• Given task: Convert each line of the data below into a Markdown table with two columns, "No." for the row number and "Text" for the line itself, and leave out blank lines and pictures.

• Recorded information:
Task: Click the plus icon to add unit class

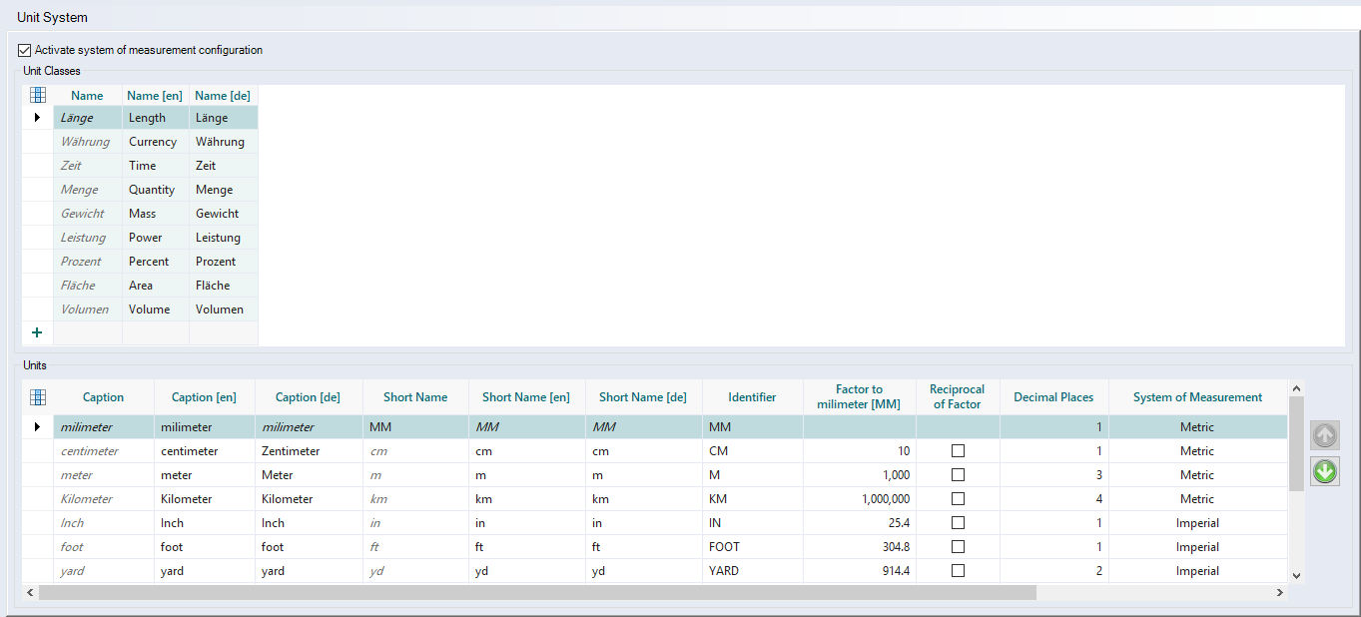Action: [37, 332]
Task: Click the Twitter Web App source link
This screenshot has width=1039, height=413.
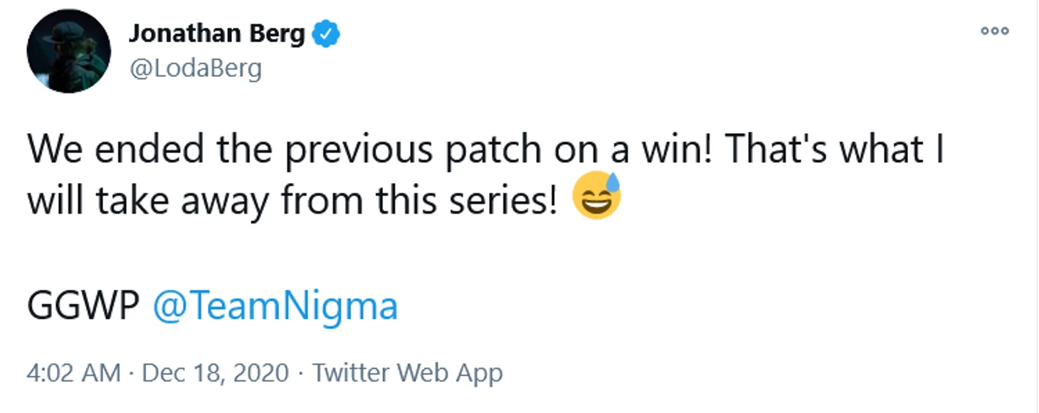Action: [x=408, y=373]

• Task output:
| No. | Text |
|---|---|
| 1 | Task: Click the plus icon to add unit class |
| 2 | Action: [37, 332] |
| 3 | Task: Click the Twitter Web App source link |
| 4 | This screenshot has width=1039, height=413. |
| 5 | Action: [x=408, y=373] |